TEXT EXTRACT:
— Begin —

[QUIZ] Text Munger (#76)

The three rules of Ruby Quiz:

1. Please do not post any solutions or spoiler discussion for this quiz until
48 hours have passed from the time on this message.

2. Support Ruby Quiz by submitting ideas as often as you can:

http://www.rubyquiz.com/

3. Enjoy!

Suggestion: A [QUIZ] in the subject of emails about the problem helps everyone
on Ruby Talk follow the discussion.

···

-=-=-=-=-=-=-=-=-=-=-=-=-=-=-=-=-=-=-=-=-=-=-=-=-=-=-=-=-=-=-=-=-=-=-=-=-=-=-=-=

by Matthew Moss

  Now terhe is a fnial rseaon I thnik that Jsues syas, "Lvoe your
  emneies." It is tihs: taht love has wtiihn it a remvpidtee pewor. And
  three is a pwoer three taht eellvtanuy tfranrmsos idvlinaidus. Taht's
  why Juess syas, "Love your emeeins." Bsceaue if you hate your
  enmeies, you have no way to reedem and to tarfnrsom your eenmeis. But
  if you love yuor emienes, you wlil decsiovr that at the vrey root of
  love is the pwoer of rdoemptein. You just keep loinvg pepole and keep
  lnivog tehm, even tgouhh they're mteitnsiarg you. Hree's the porsen
  who is a nhoeigbr, and tihs psoren is dnoig simhoetng wrong to you and
  all of that. Just keep being fnrdliey to that preosn. Keep liovng
  them. Don't do atnynhig to earsmrbas tehm. Just keep lvonig them, and
  they can't stand it too long. Oh, they raect in mnay ways in the
  bineningg. They react wtih brnetitess beucase they're mad bauesce you
  lvoe them like that. Tehy raect wtih gluit flegines, and setioemms
  they'll hate you a lltite more at that tinoiasrtn piroed, but just
  keep lvniog them. And by the poewr of your love tehy will beark down
  uendr the load. That's lvoe, you see. It is retpmevide, and tihs is
  why Juess says love. Trehe's shimeotng aubot love that blidus up and
  is cavrtiee. Trehe is stmeonihg aubot hate that tares dwon and is
  disettvrcue. So lvoe your eenmeis.

On first glance, the above may appear to be gibberish, but you may find that you
can actually read this portion of a speech from Dr Martin Luther King Jr. The
brain has an amazing capacity to compensate for things that aren't quite right,
and one study has shown that when the first and last letters of words are left
alone but those in the middle are scrambled, the text is often still quite
comprehensible.

Your task for this quiz, then, is to take a text as input and output the text in
this fashion. Scramble each word's center (leaving the first and last letters of
each word intact). Whitespace, punctuation, numbers -- anything that isn't a
word -- should also remain unchanged.

— End —

DATA:

— Begin —

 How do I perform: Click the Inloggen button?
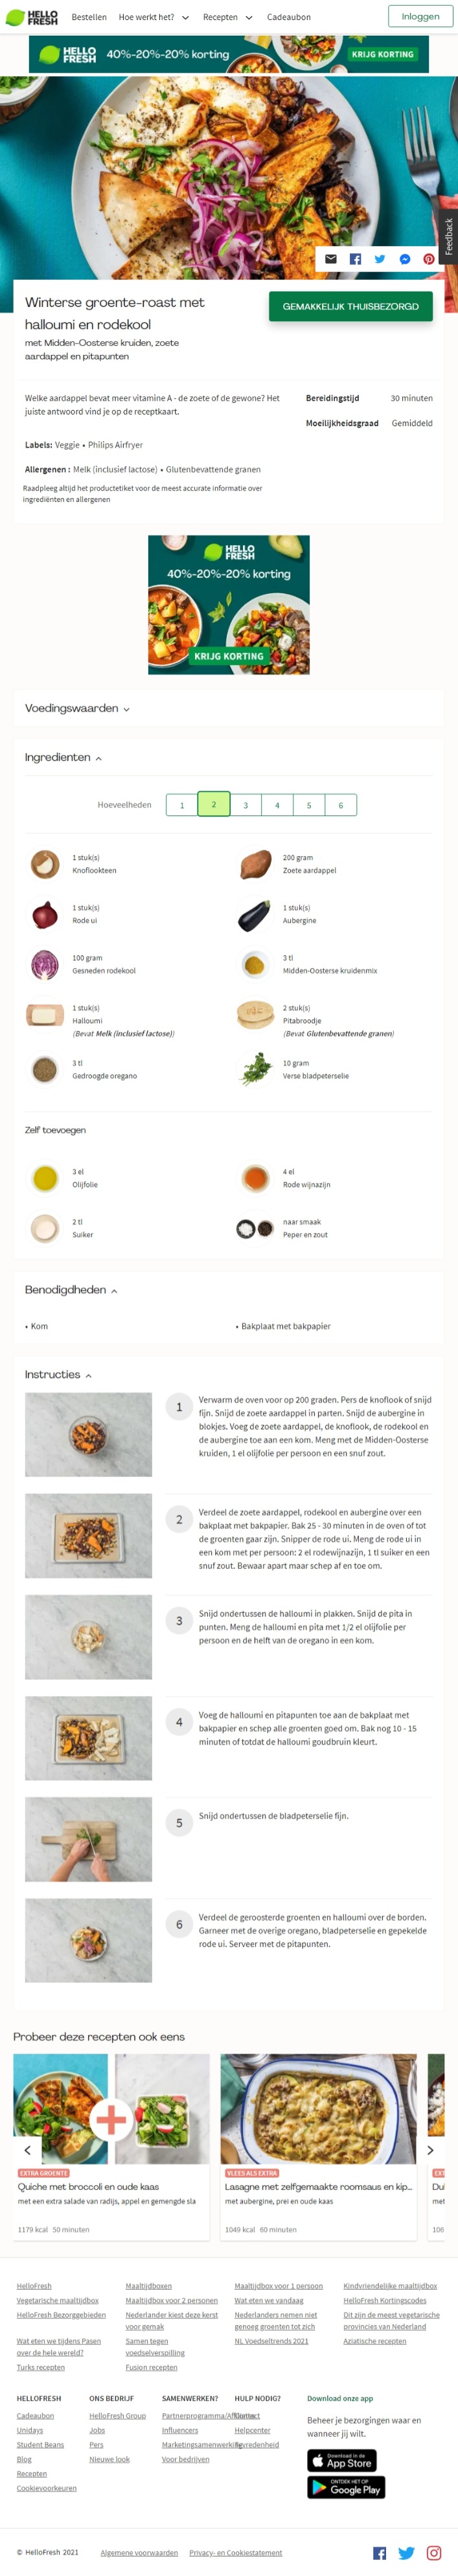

— End —

TASK TO CARRY OUT:
In the Text Munger quiz post, which letters of each word must stay in place when the word is scrambled? Rely only on the quiz post for your answer.

FINISHED ANSWER:
The first and last letters.